As of Oct 19, 2021, a total of 42,898 COVID-19 cases and 958 COVID-19–related deaths had been reported in Madagascar (7). Well before the first 3 cases of COVID-19 were reported in-country on March 20, 2020, media coverage of the global pandemic was substantial (8,9). Like the rest of the international community, Madagascar watched with collective anxiety and apprehension as the novel coronavirus outbreak unfolded. Although the surge of reported perforation cases predates regional lockdowns, which were first imposed in July 2020 (10), we cannot rule out ad hoc closures of healthcare centers affecting the community’s ability to seek regular care in addition to the unknowns of potential social stigma that raises barriers to the already low levels of healthcare-seeking observed during nonpandemic conditions in the community (11,12).
Before future in-depth qualitative research can provide a comprehensive picture of healthcare in Madagascar during the COVID-19 pandemic, SETA screening records may provide the first hint at a disruption of individual healthcare-seeking behavior as shown by a reduction in the number of overall patient hospital visitations beginning in January 2020 (Figure, panel B).
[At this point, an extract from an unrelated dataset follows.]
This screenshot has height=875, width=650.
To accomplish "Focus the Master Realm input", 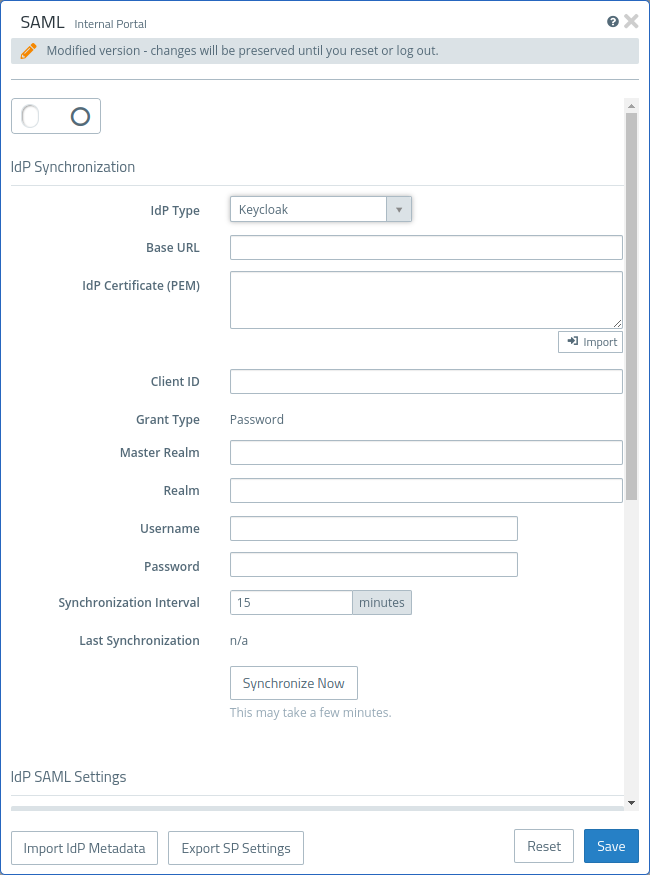I will coord(426,453).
SETA records all patients who visit any of the sentinel health centers for any concern and screens those patients for study eligibility; consequently, SETA screening numbers can be understood as a proxy for hospital visitation numbers.
The COVID-19 pandemic is likely having broad impacts on other preventable diseases in an already struggling healthcare system; widespread availability of COVID-19 vaccines in Madagascar is expected only in 2023 (13). The observed increase in illness and deaths from treatable diseases and disruption of routine primary care should not be neglected (14,15). Although the SETA program has only investigated intestinal perforations in the capital city, delayed healthcare-seeking might be an even larger problem in more remote areas of the country. The public health community must remain vigilant about maintaining routine healthcare services and ensuring that healthcare facilities are safe and usable. In particular, public trust in the healthcare system amidst the pandemic is essential for encouraging persons with potentially life-threatening conditions to seek healthcare.
Dr. Marks is the Deputy Director General at the International Vaccine Institute, Principal Research Associate at the Department of Medicine, University of Cambridge and holds an appointment at the University of Antananarivo. His research interest includes vaccine-preventable diseases epidemiology and vaccine impact assessments.